In the background, Estelle had the French news on, although I could not understand what they were saying, I could still feel their shock and outrage from the tone in their voice. I could see the sadness in Estelle's eyes for her country watching this. I too, felt sad and disappointed in the world. Every channel was talking about Friday the 13th 2015 Paris attacks. This was such a sad time for everyone not just in Paris but also around the World. #prayforparis

It is moments like this, as painful as they are that I feel people from all around the world work together, where language is no longer a barrier and where everyone is supporting one another. If only we could do this all the time, Crisis or no crisis. I still want to have hope in the World and mankind but times like this make it hard. 
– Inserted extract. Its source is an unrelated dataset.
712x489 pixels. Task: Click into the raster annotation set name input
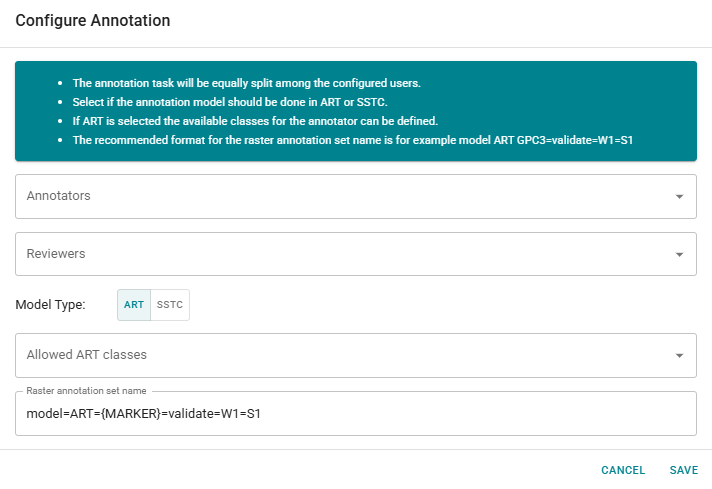coord(450,414)
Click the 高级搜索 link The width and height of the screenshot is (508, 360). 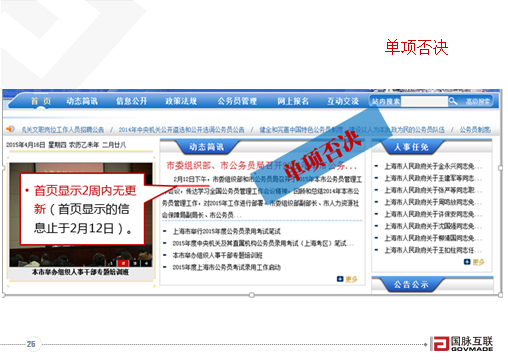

What really amazed me about French people is that even after this tragic event, they all held their heads up high and continued with their life. They did not allow fear to stop them from living. I admire them for this. 

Another amazing thing about French people is their food! As I completed my last stitch, Estelle had cooked yet another delicious lunch! Perfect timing, don't you think?

.   .   .

Over lunch Estelle and I talked about travelling and all the opportunities and inspiration it brings! She asked me about my travel plans. I told her how each month I move to a new country, to learn, experience a new culture and gather inspiration. "WOW, a whole month? How amazing. Where to next, Helena?” she asked.

"ICELAND!!! I exclaimed. It will be the first time seeing snow....my first white Christmas"

Estelle shared my love for travel and we shared our experiences. She told me about her month-long vacation to Mexico, A destination I definitely have on my list! She spoke so fondly of the place, the food and the people there. You could see the spark in her eyes as she shared her experience. She loved Mexico so much that she took inspiration from the Mexican Culture to create some of the pieces that filled her beautiful shop.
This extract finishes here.